Rachel looked away, hurt showing on her face. She stared into the middle distance. ‘That’s one of the reasons why our relationship never worked out,’ she said absently.
Will’s mouth fell open. ‘You and he were … together?’
‘Ages ago. Back in Doug’s time.’ The lines of pain around her eyes took on extra depth. ‘We don’t talk about it much. Old wounds aren’t exactly good for ship morale.’
‘I can imagine,’ said Will.
‘I could never get close to him,’ she said, hugging herself. ‘Whenever it looked like he was really going to become intimat
e, he’d laugh it off. He couldn’t bear to let himself be vulnerable to anyone, I guess. Eventually, I got bored of trying. And now he’s dead.’
Tears welled up in her eyes and she buried her face in her hands and wept. Will had no idea what to do. He didn’t try to speak, just awkwardly wrapped his arms around her again.
‘He’s dead, Will,’ she wailed into her hands. ‘The stupid, smug bastard’s dead.’
Will held her close.
Their moment of intimacy was broken seconds later when the door flew open. Resistance heavies strode into the room pointing personal cannons very much like those the police had used. Behind came Metta, immaculate in a form-fitting teal business suit.

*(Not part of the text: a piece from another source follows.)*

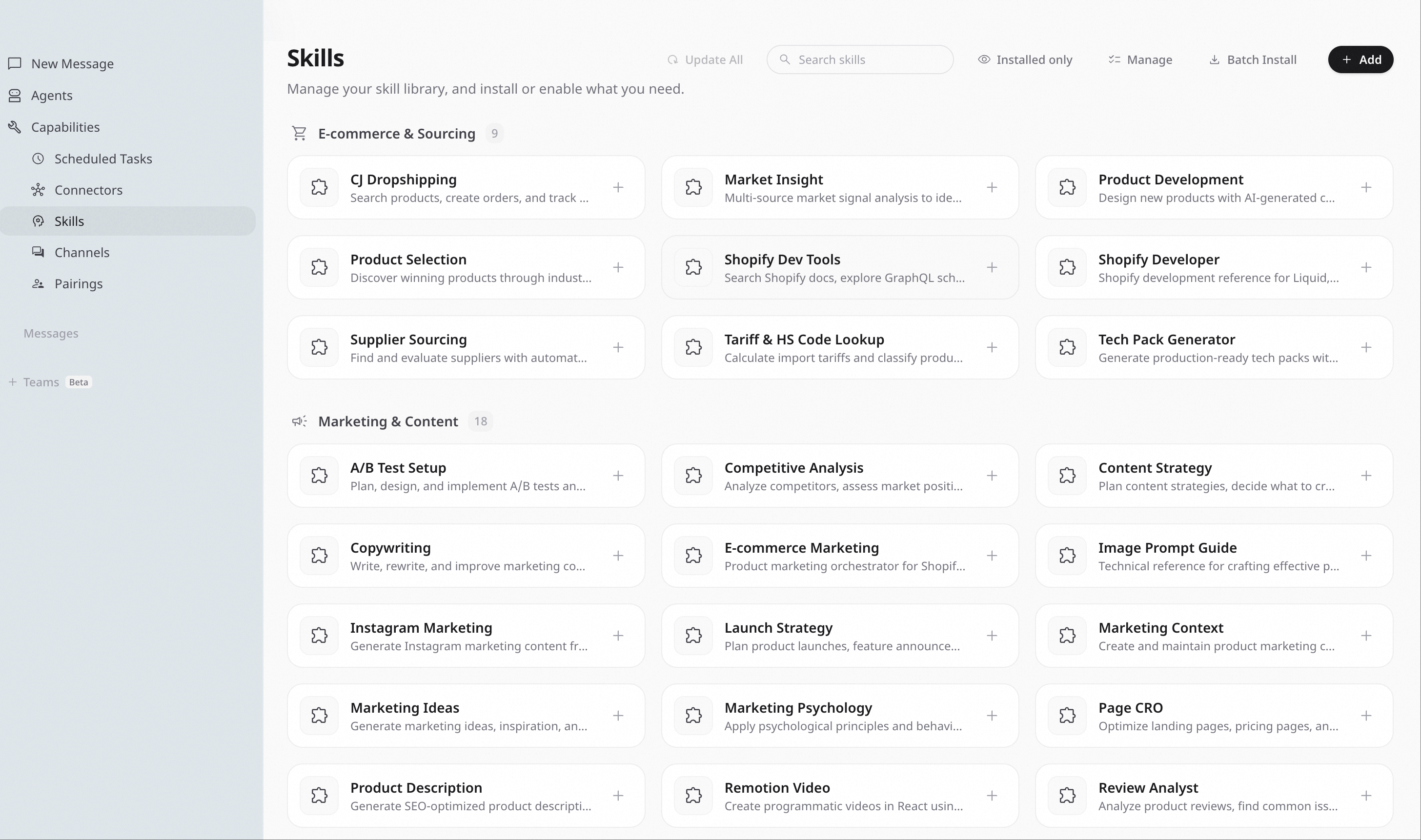Click the Batch Install button
The image size is (1421, 840).
pos(1252,60)
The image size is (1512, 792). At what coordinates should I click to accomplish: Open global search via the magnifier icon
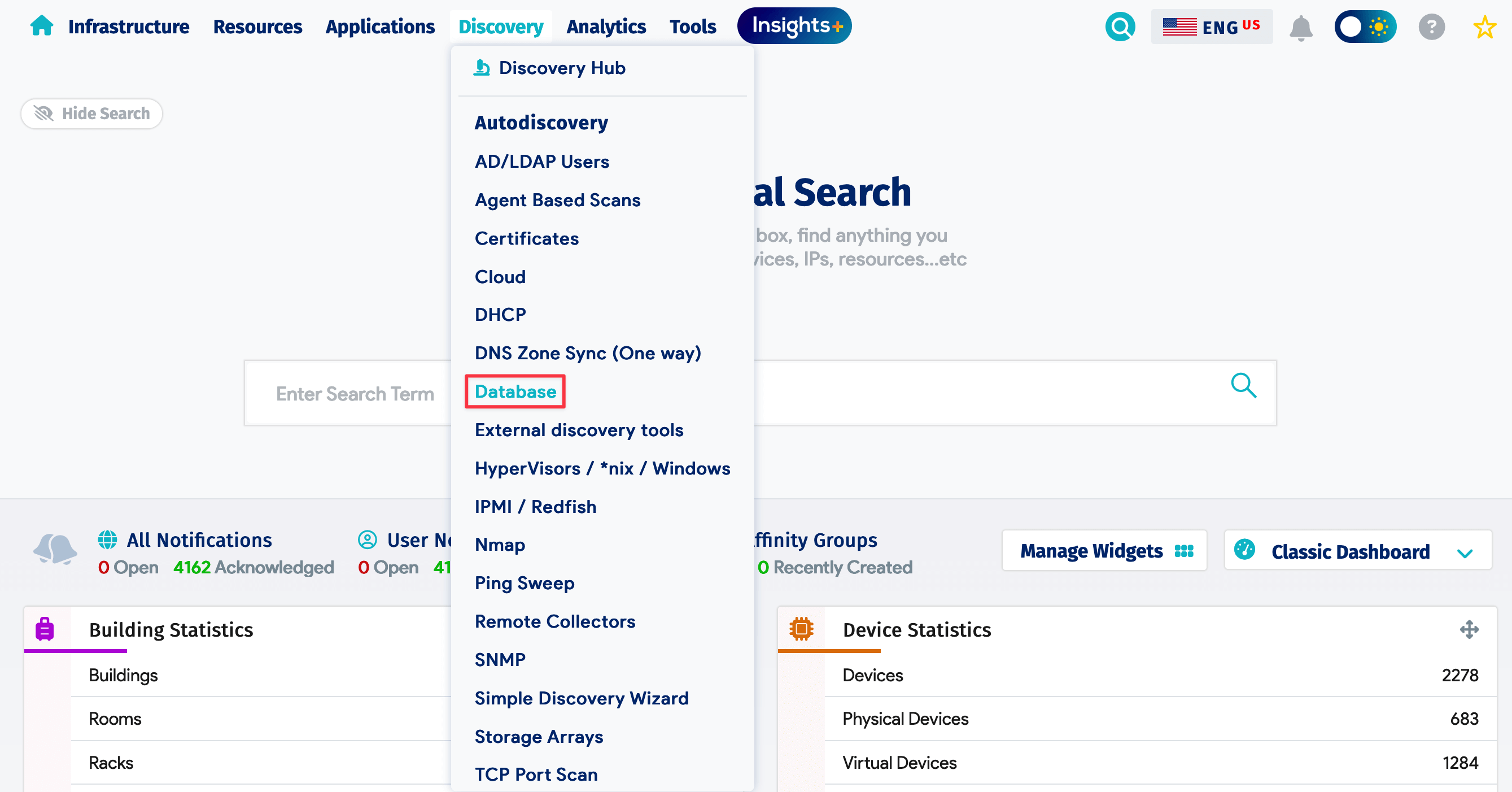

Her gaze scanned across Will and Rachel, who were still holding each other in the middle of the room. She tsked to herself.
‘Well, well, our allies,’ she said with an ironic sneer. ‘I wonder if you realise how difficult you’ve made life for us. I think it’s fairly clear that we can’t trust you any more.’
Rachel blinked at her. ‘You can’t trust us?’ she said incredulously.
But Metta wasn’t listening. ‘Boys, take them outside,’ she said, jerking a thumb towards the door.
The heavies pushed Will and Rachel out of the room with the barrels of their guns.
‘What about Hugo?’ said Will.
‘Don’t worry,’ said Metta. ‘He’s coming with you.’
Another couple of resistance men stepped in behind them and picked up Hugo’s limp body. They were taken up the stairs and out through the back door the way they’d come in. A delivery truck was waiting there. The plastic plating that comprised the floor had been removed to reveal a space where the spare fuel cells should have been.
‘Get in and lie down,’ ordered one of the heavies.
‘Where are you taking us?’ said Rachel.
‘Away,’ said the heavy. ‘Now shut up and get in.’
He prodded her hard with the muzzle of his gun. Rachel spared him a withering look and stepped inside. Hugo was placed in the truck next to them and the flooring laid back over their faces. It was a tight fit. There was barely any room to move and the darkness was total. Will noticed with concern that the hiding place had been lined against net traffic. His electronic senses were dead.